Harry Potter and the Prisoner of Azkaban

Grade: C
He is such a snob. No taste whatsoever. Pompous ass. When I go to the movies, I want to be entertained. What an elitist.
Blah, blah, blah…
Say what you will – and you will – this is one boring ass movie.
Before you say another word, you will please remember that I was a fanatic of J.K. Rowling’s long before most people had the vaguest notion of a lightning bolt on anyone’s forehead. I withstood the taunts and belittling of family, friends and colleagues alike for reading “children’s books” until, like the wave of a magic wand, the phenomenon began and I became merely one of the multitudes. Don’t accuse me of not having a whimsical heart.
If you feel the need to point a finger at anyone, the screenwriter might be a good place to start. For three straight movies in a row, Steven Kloves has been utterly unable to capture the essence of some very magical books and adapt them into worthy screenplays. Not unlike a Dementor hunting his prey, Kloves ably helps the films’ directors suck the very air out of Rowling’s characters and storylines.
To be fair, this one must be given credit for attempting to be more adult and multidimensional than its predecessors. There is a somber, overcast mood and grainier look that is initially quite promising, a darker aura foreshadowing a grave and uncertain future. Yet the film quickly becomes maudlin and plodding under so much weighty import. Kids will fidget from the tedious and dour pace, adults will yawn and check their watches (I wasn’t the only one) over the drawn out running length. The performances don’t help much, with three young adults who won’t be working much in years to come – I hope they’re getting paid well now – equally matched by a group of better known thespians who seem to be phoning in goofily, scene chewing, oddly bored work (Michael Gambon is a total dud of a Dumbledore, whereas Emma Thompson is “so funny I forgot to laugh” slapstick as the big toothed, coke bottle glasses divination professor). Special effects range from sweetly whimsical to a bad mix of claymation and animation, and never once do we feel transported off of a soundstage (replete with painted styrofoam forests and background lakes with nonmoving water) and into the magical land of Hogwarts.
I fear my life will be in danger for even saying this, but I can’t help but wonder if Rowling’s books musn’t share at least some of the blame here. I adore them and have happily stood in line at Barnes & Nobles at the chimes of midnight to be among the first to buy a copy, but even the most ardent fan must concede they are overly verbose, rambling and somewhat lacking in structure, generally leaving exposition and explanation to a Dumbledore lecture in the final chapter – the fact that she’s not a slave to receiving an A+ grade in a “Creative Writing” class are part of the book’s overall charm. For a film version to soar overhead like a Hippogriff, studio heads must first have the guts to risk the franchise and allow a screenwriter to actually write a screenplay – you know, one of those things people write to make material suitable for the medium of film?
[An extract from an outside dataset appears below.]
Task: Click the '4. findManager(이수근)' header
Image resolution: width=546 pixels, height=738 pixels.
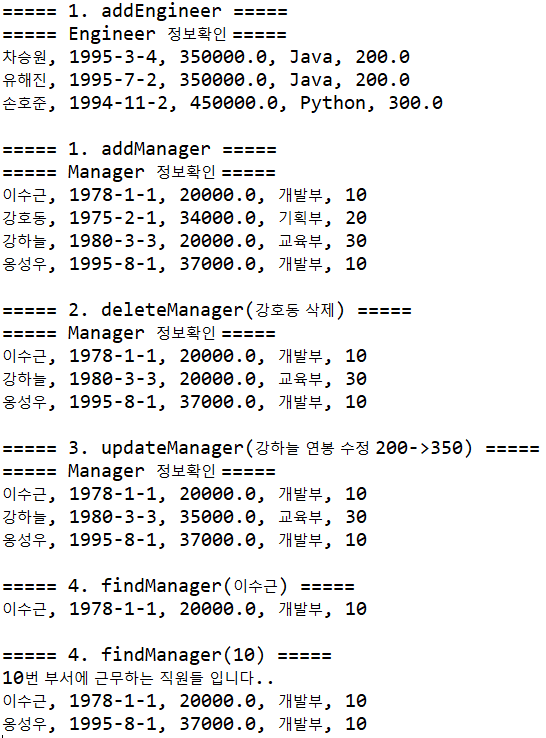Action: [178, 586]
As it is, Potter fans will likely thank the gods and heartily applaud what paltry little they have been given, while non fans will merely scratch there heads in confusion, trying to figure out what the hell is going on and what all the fuss is about in the first place.
We went to an 11:30am Saturday showing. Two-thirds of the way through the movie, my partner turned to me and asked, “Is it Sunday, yet?” Enough said.